True Bias Southport dress

First of all, anyone who knows me well knows I am an animal fanatic. I absolutely adore animals and for a large portion of my life, I’ve been completely obsessed with big cats. This fabric caught me off guard as I was casually strolling through my local fabric store and I quickly grabbed the bolt hoping that no one saw it and wanted it too. Don’t get me wrong, I love to share but I could tell there wasn’t much on the bolt. There was only 1.5 yards left so of course I took it all.

A week or so passed and as I was looking at Insta stories from all you inspiring makers, I stumbled across Sylvia from The Ravel Out doing a little fabric haul. As a fellow fabric addict, I tuned in immediately and surprise! She just got the very same fabric from Blackbird Fabrics! It is a Telio Fashion polyester crepe and just in case it is sold out on Blackbird Fabrics by the time you read this, here is a link to the same fabric on Fabric.com. I messaged Sylvia with interest to do a collaboration and being the sweetheart she is, she agreed without hesitation. We decided to make 2 different summer dresses using the same fabric.

■ GIVEN MATERIAL
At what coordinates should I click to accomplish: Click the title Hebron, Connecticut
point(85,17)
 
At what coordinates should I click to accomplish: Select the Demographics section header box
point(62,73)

■ AIM
Please retype the entire Southport dress post word for word. None of the material is needed here.

■ THE SOLUTION
True Bias Southport dress

First of all, anyone who knows me well knows I am an animal fanatic. I absolutely adore animals and for a large portion of my life, I’ve been completely obsessed with big cats. This fabric caught me off guard as I was casually strolling through my local fabric store and I quickly grabbed the bolt hoping that no one saw it and wanted it too. Don’t get me wrong, I love to share but I could tell there wasn’t much on the bolt. There was only 1.5 yards left so of course I took it all.

A week or so passed and as I was looking at Insta stories from all you inspiring makers, I stumbled across Sylvia from The Ravel Out doing a little fabric haul. As a fellow fabric addict, I tuned in immediately and surprise! She just got the very same fabric from Blackbird Fabrics! It is a Telio Fashion polyester crepe and just in case it is sold out on Blackbird Fabrics by the time you read this, here is a link to the same fabric on Fabric.com. I messaged Sylvia with interest to do a collaboration and being the sweetheart she is, she agreed without hesitation. We decided to make 2 different summer dresses using the same fabric.